**Quelle:**
# Rücklaufsperre defekt?



## Topic (9. Dezember 2014)

nabend werte bordies,

ich hätte da ein problem mit meiner rarenium..
nachdem ich sie frisch gewartet hatte lief die beim probekurbeln  einwandfrei....heute dann angeln gewesen und beim jiggen drehte die  kurbel miteinmal zurück...als wenn die rücklaufsperre raus wäre, war sie  aber nicht...dieses rückkurbeln trat dann diverse male auf..bei  unterschiedlich kurbelstellungen...also ab nachhause..rolle auseinander  gebaut..und gesehen das etwas fett in die rücklaufsperre gekommen  ist...steht ja nun groß drauf..no grease...also kein fett...also das  ding auseinander gebaut und entfettet...und ein spritzer öl rauf...nun  hab ich aber das problem das sich die rolle in beide richtungen drehen  lässt...egal welche stellung die rücklaufsperre hat...hat jemand ne  vermutung woran es liegen könnte? müssen die kleinen federn alle in eine  richtung zeigen??oder gibt es dort eine spezielle anordnung? habe das  gefühl das die federn die metallkörper nicht ordnungsgemäß an ihren platz dücken ...hab schon einiges probiert..bis jetz leider ohne erfolg.

vielen dank für das lesen und im voraus danke für die hilfe


----------



## Merlin (9. Dezember 2014)

**Aufgaben:**
(a) Gib alle Sätze aus dem Forenbeitrag wieder, die mit einem Fragezeichen enden.
(b) Beantworte zum Forenbeitrag diese Fragen:
(i) An welchem Datum wurde das Topic verfasst?
(ii) Um welche Rolle geht es?
(iii) Bei welcher Tätigkeit drehte die Kurbel plötzlich zurück?
Die Daten stammen aus einer anderen Quelle als der Forenbeitrag.

**Material:**
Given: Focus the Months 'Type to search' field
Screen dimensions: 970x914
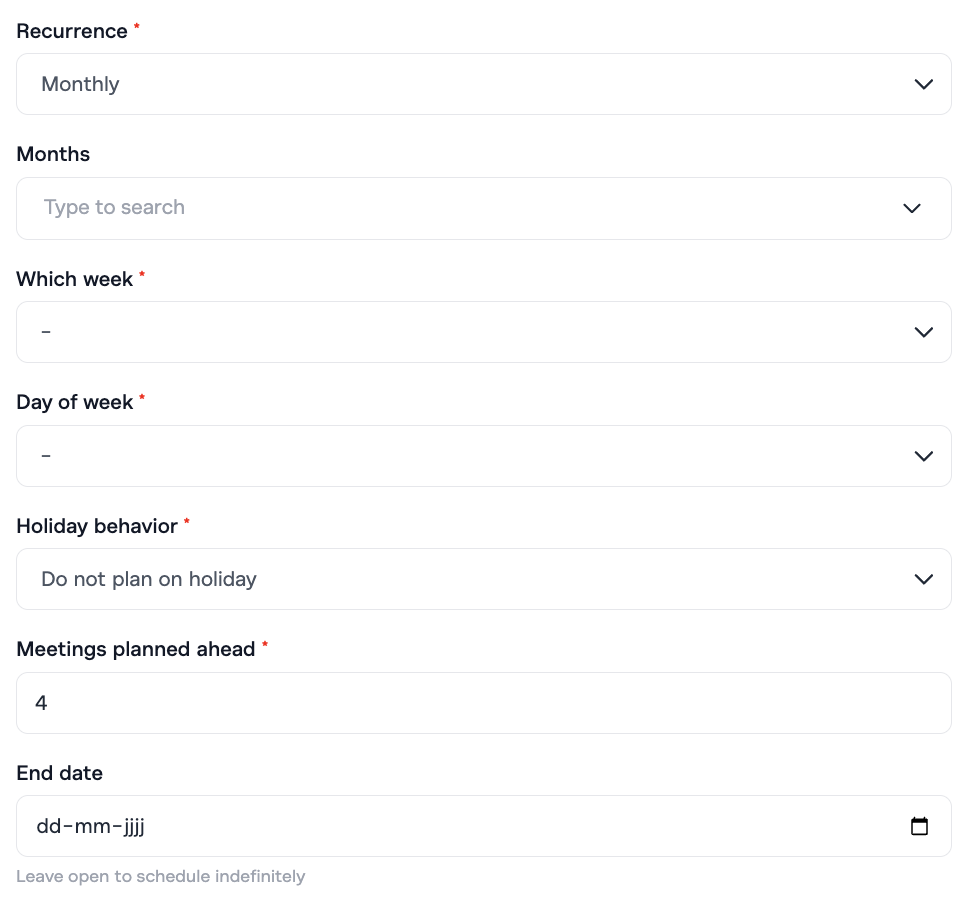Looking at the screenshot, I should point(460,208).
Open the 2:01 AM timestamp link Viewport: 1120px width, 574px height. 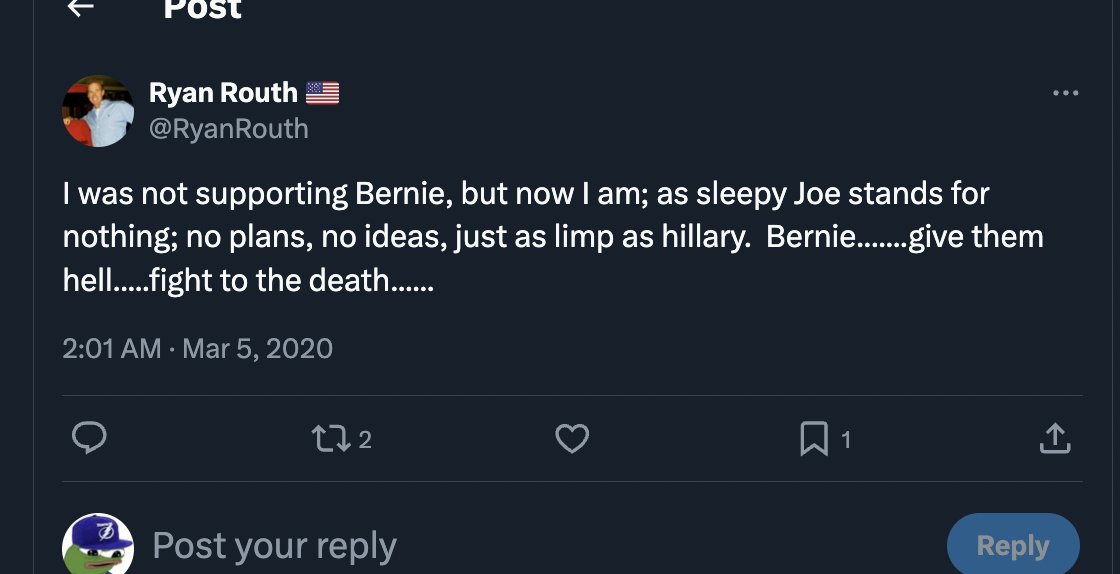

**Richtige Lösungen:**
(a)
- hat jemand ne vermutung woran es liegen könnte?
- müssen die kleinen federn alle in eine richtung zeigen??
- oder gibt es dort eine spezielle anordnung?

(b)
(i) Am 9. Dezember 2014.
(ii) Um eine Rarenium.
(iii) Beim Jiggen.